Transformation from hematoxylin-and-eosin staining to Ki-67 immunohistochemistry digital staining images using deep learning: experimental validation on the labeling index.

Purpose: Endometrial cancer (EC) is one of the most common types of cancer affecting women. While the hematoxylin-and-eosin (H&E) staining remains the standard for histological analysis, the immunohistochemistry (IHC) method provides molecular-level visualizations. Our study proposes a digital staining method to generate the hematoxylin-3,3'-diaminobenzidine (H-DAB) IHC stain of Ki-67 for the whole slide image of the EC tumor from its H&E stain counterpart.

Approach: We employed a color unmixing technique to yield stain density maps from the optical density (OD) of the stains and utilized the U-Net for end-to-end inference. The effectiveness of the proposed method was evaluated using the Pearson correlation between the digital and physical stain's labeling index (LI), a key metric indicating tumor proliferation. Two different cross-validation schemes were designed in our study: intraslide validation and cross-case validation (CCV). In the widely used intraslide scheme, the training and validation sets might include different regions from the same slide. The rigorous CCV validation scheme strictly prohibited any validation slide from contributing to training.

**Exercise directions**: From the abstract on digital Ki-67 staining, copy everything from "Purpose: Endometrial cancer" down to "H&E stain counterpart.".

**Supplied data**:

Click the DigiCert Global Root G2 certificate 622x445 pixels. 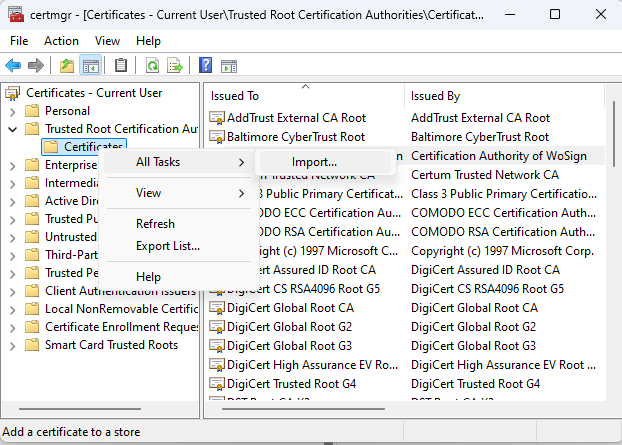[x=289, y=327]
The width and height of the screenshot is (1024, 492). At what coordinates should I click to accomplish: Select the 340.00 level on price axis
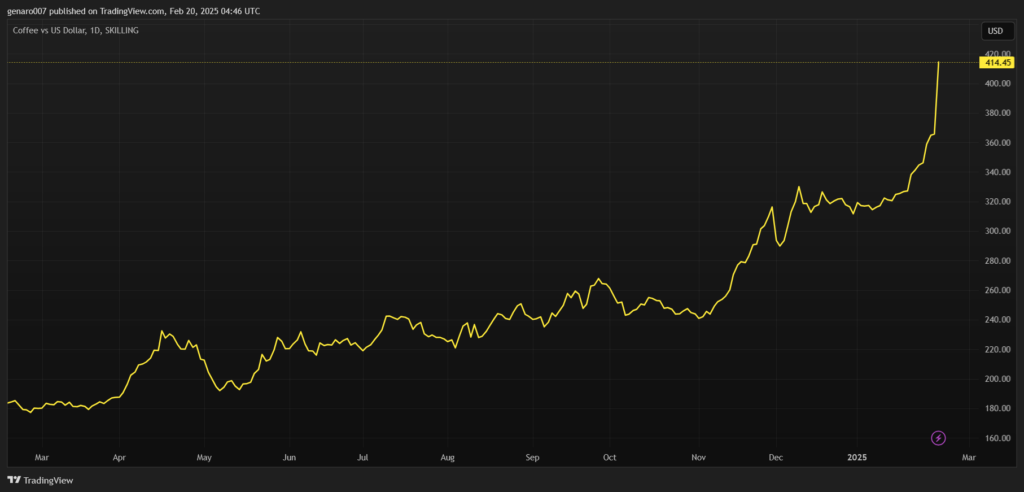click(994, 172)
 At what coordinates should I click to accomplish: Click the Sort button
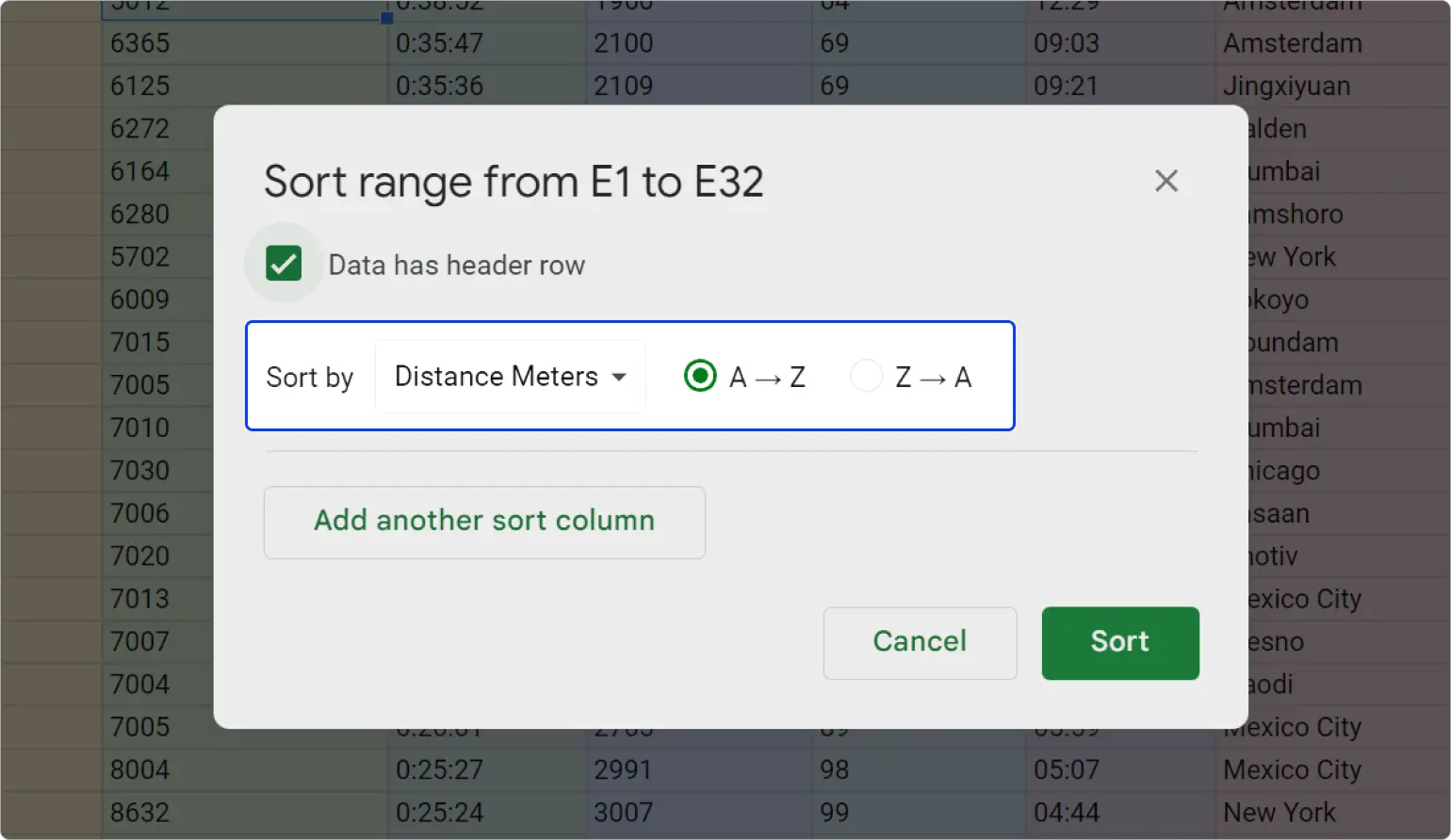1119,643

**The completed task**:
Purpose: Endometrial cancer (EC) is one of the most common types of cancer affecting women. While the hematoxylin-and-eosin (H&E) staining remains the standard for histological analysis, the immunohistochemistry (IHC) method provides molecular-level visualizations. Our study proposes a digital staining method to generate the hematoxylin-3,3'-diaminobenzidine (H-DAB) IHC stain of Ki-67 for the whole slide image of the EC tumor from its H&E stain counterpart.